◆ WHAT YOU HAVE TO DO ◆
When you reach the line containing "Open the Open", include it and stop; until then, return each line of the material exactly, starting with the first.

==============================

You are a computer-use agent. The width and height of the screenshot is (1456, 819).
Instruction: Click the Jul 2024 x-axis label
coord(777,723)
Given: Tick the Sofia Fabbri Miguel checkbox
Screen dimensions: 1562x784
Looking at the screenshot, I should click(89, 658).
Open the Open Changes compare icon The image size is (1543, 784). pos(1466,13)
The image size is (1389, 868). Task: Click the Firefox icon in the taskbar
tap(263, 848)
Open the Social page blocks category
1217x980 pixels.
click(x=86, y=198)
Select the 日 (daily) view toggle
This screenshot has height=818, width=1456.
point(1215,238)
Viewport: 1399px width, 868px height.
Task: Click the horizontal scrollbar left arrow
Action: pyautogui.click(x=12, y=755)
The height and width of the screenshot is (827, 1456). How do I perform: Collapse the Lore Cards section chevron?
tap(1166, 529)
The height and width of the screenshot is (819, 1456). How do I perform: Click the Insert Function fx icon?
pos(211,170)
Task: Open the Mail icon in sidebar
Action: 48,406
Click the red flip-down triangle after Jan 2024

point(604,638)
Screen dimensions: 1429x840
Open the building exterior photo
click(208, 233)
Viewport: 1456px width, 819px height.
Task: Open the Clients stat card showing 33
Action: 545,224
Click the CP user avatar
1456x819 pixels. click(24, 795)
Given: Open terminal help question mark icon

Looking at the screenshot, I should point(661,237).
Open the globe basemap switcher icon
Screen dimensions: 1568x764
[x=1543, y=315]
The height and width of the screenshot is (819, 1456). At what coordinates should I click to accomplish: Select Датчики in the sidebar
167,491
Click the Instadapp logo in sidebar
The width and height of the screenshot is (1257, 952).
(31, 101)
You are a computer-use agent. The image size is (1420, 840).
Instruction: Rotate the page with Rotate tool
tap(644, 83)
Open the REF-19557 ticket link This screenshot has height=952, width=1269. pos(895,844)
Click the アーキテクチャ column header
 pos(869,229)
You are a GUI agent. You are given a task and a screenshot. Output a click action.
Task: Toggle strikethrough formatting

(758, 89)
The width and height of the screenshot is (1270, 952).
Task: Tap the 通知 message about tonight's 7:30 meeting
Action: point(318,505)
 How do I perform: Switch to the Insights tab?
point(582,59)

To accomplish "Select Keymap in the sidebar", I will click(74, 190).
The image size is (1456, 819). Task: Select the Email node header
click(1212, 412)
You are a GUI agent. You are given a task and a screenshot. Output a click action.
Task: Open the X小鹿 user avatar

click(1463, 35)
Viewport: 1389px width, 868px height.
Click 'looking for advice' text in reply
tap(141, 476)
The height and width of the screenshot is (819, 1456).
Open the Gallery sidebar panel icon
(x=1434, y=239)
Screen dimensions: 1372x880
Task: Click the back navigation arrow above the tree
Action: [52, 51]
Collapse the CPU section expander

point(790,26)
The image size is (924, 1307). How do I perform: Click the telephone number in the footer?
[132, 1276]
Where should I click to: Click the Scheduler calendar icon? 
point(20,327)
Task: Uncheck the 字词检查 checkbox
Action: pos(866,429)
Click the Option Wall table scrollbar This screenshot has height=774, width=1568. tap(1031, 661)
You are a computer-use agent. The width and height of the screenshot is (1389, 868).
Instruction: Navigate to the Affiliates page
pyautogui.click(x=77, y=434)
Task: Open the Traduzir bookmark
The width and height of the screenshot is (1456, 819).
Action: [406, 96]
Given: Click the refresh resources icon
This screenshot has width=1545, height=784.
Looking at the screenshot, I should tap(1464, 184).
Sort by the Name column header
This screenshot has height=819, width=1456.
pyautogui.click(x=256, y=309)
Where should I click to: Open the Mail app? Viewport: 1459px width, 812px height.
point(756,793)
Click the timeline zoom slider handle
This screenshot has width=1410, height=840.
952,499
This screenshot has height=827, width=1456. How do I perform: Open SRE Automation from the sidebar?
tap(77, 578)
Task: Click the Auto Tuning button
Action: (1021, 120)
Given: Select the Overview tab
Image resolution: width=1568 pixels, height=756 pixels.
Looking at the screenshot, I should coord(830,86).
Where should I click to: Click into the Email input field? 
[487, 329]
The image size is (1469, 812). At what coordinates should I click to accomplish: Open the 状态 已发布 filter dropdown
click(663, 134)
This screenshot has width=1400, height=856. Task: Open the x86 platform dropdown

==============================

◆ RESULT OF THE EXERCISE ◆
You are a computer-use agent. The width and height of the screenshot is (1456, 819).
Instruction: Click the Jul 2024 x-axis label
coord(777,723)
Given: Tick the Sofia Fabbri Miguel checkbox
Screen dimensions: 1562x784
Looking at the screenshot, I should click(89, 658).
Open the Open Changes compare icon The image size is (1543, 784). pos(1466,13)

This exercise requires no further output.